De um lado encontra-se a Missa de sempre, estandarte
de uma Igreja que enfrenta o mundo e que está certa de sua vitória, porque sua
batalha não é outra que a continuação daquela que Nosso Senhor realizou para
destruir o pecado e o reinado de Satanás. É pela Missa, e através da Missa, que
Nosso Senhor alista as almas cristãs no seu próprio combate, fazendo que
participem tanto de sua cruz como de sua vitória. De tudo isso decorre uma
ideia fundamentalmente militante da vida cristã. Duas notas a caracterizam: o
espírito de sacrifício e uma esperança inabalável.

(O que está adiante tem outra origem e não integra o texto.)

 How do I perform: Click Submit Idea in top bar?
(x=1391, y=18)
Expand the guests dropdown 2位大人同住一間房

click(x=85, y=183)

Do outro lado ergue-se a Missa de Paulo VI,
expressão autêntica de uma Igreja que busca estar em harmonia com o mundo, que dá
ouvidos às exortações do mundo; uma Igreja que, em última instância, não tem
mais de combater o mundo porque não tem mais nada a repreender; uma Igreja que
não tem mais o que ensinar porque escuta os poderes desse mundo; uma Igreja que
já não precisa do sacrifício de Nosso Senhor porque, tendo perdido a noção de
pecado, não tem mais nada a expiar; uma Igreja que não tem mais como missão
restaurar o reinado universal de Nosso Senhor, porque ela quer dar sua
contribuição à construção de um mundo melhor, mais livre, mais igualitário,
mais ecologicamente responsável; e tudo isso com recursos puramente humanos. À
essa missão humanista a que se entregaram os homens da Igreja deve corresponder
uma liturgia igualmente humanista e dessacralizada.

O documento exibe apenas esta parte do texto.